The exception is very high doses of caffeine consumed all at once, especially if you’re not a regular caffeine drinker. In that case, the diuretic effect can become more pronounced. But your daily two or three cups of coffee? They’re hydrating you, not dehydrating you. Mild alcoholic beverages like beer in moderation also contribute some net fluid, though stronger alcohol is a different story.
How to Tell If You’re Drinking Enough
Your urine color is the simplest and most reliable hydration check you have. Pale, light yellow urine with little odor means you’re well hydrated. Slightly darker yellow signals mild dehydration and a need to drink more. Medium to dark yellow urine, especially in small amounts with a strong smell, indicates you’re meaningfully dehydrated and should prioritize fluids right away.
A few caveats: certain vitamins (especially B vitamins) can turn urine bright yellow regardless of hydration status.

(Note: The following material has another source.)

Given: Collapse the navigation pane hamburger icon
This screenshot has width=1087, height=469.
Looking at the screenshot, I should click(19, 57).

First-morning urine is also naturally more concentrated and doesn’t necessarily mean you’re dehydrated. The best time to check is midday, after you’ve been drinking normally for a few hours.

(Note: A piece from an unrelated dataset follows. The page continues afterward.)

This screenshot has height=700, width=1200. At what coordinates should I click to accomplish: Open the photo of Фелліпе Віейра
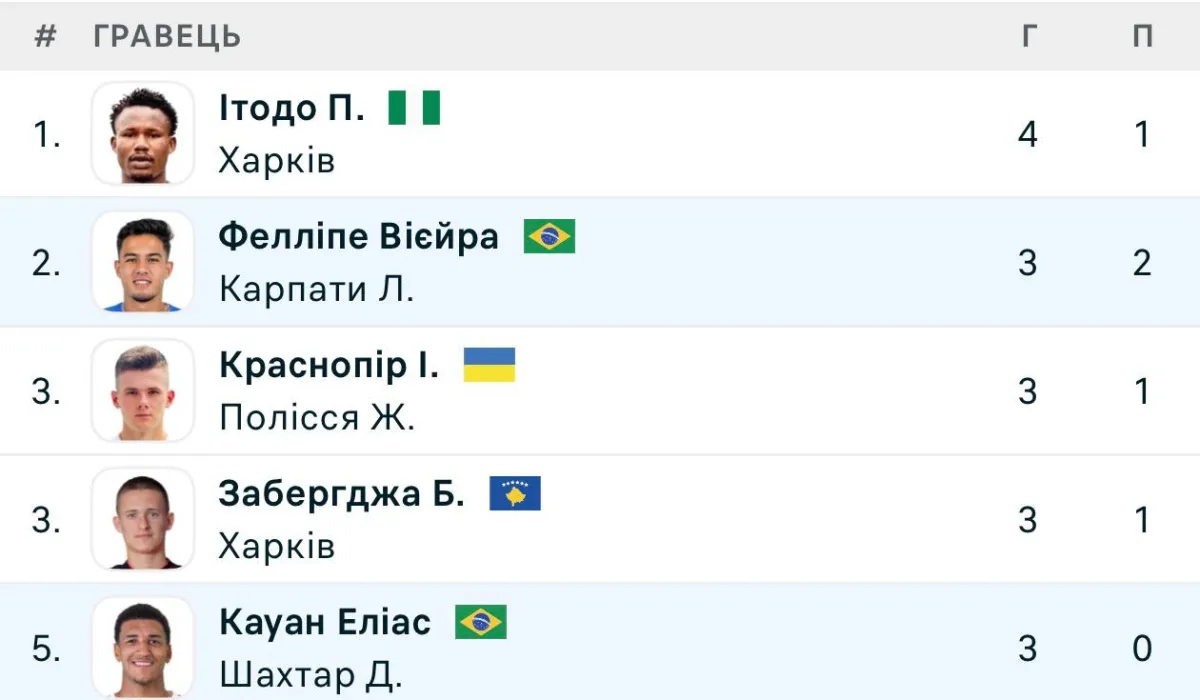pyautogui.click(x=143, y=262)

Why Older Adults Need Extra Attention
Hydration becomes trickier with age for several overlapping reasons. The sense of thirst naturally weakens as you get older. One study found that healthy older adults who went without water for 24 hours didn’t feel as thirsty or dry-mouthed as younger participants under the same conditions. That means relying on thirst alone becomes less reliable after about age 65.
On top of that, aging reduces muscle mass, and muscles are one of the body’s main water reservoirs. Less muscle means less stored water and a smaller buffer against dehydration. Kidney function also tends to decline with age, leading to more frequent urination and greater fluid loss. Many medications commonly prescribed to older adults, including diuretics for blood pressure and some diabetes medications, increase fluid loss even further. Current recommendations suggest 13 cups of fluid per day for men over 65 and 9 cups for women, but the more important strategy is building consistent drinking habits rather than waiting for thirst to kick in.
When Too Much Water Becomes Dangerous
Overhydration is far less common than dehydration, but it’s a real risk in specific situations. Drinking roughly a gallon (3 to 4 liters) of water in an hour or two can cause water intoxication, a condition where sodium in the blood drops to dangerously low levels. Early symptoms include nausea, bloating, headache, and muscle cramps. Without treatment, it can progress to seizures, confusion, and in rare cases, coma.
This most often happens during endurance events like marathons, military training, or hazing rituals where people consume extreme volumes of water in a short window. The Cleveland Clinic advises keeping water intake under about 32 ounces (one liter) per hour as a general safety threshold. Drink when you’re thirsty, sip steadily throughout the day, and avoid forcing large volumes in a short period. Your kidneys can handle a lot of water, but they need time to process it.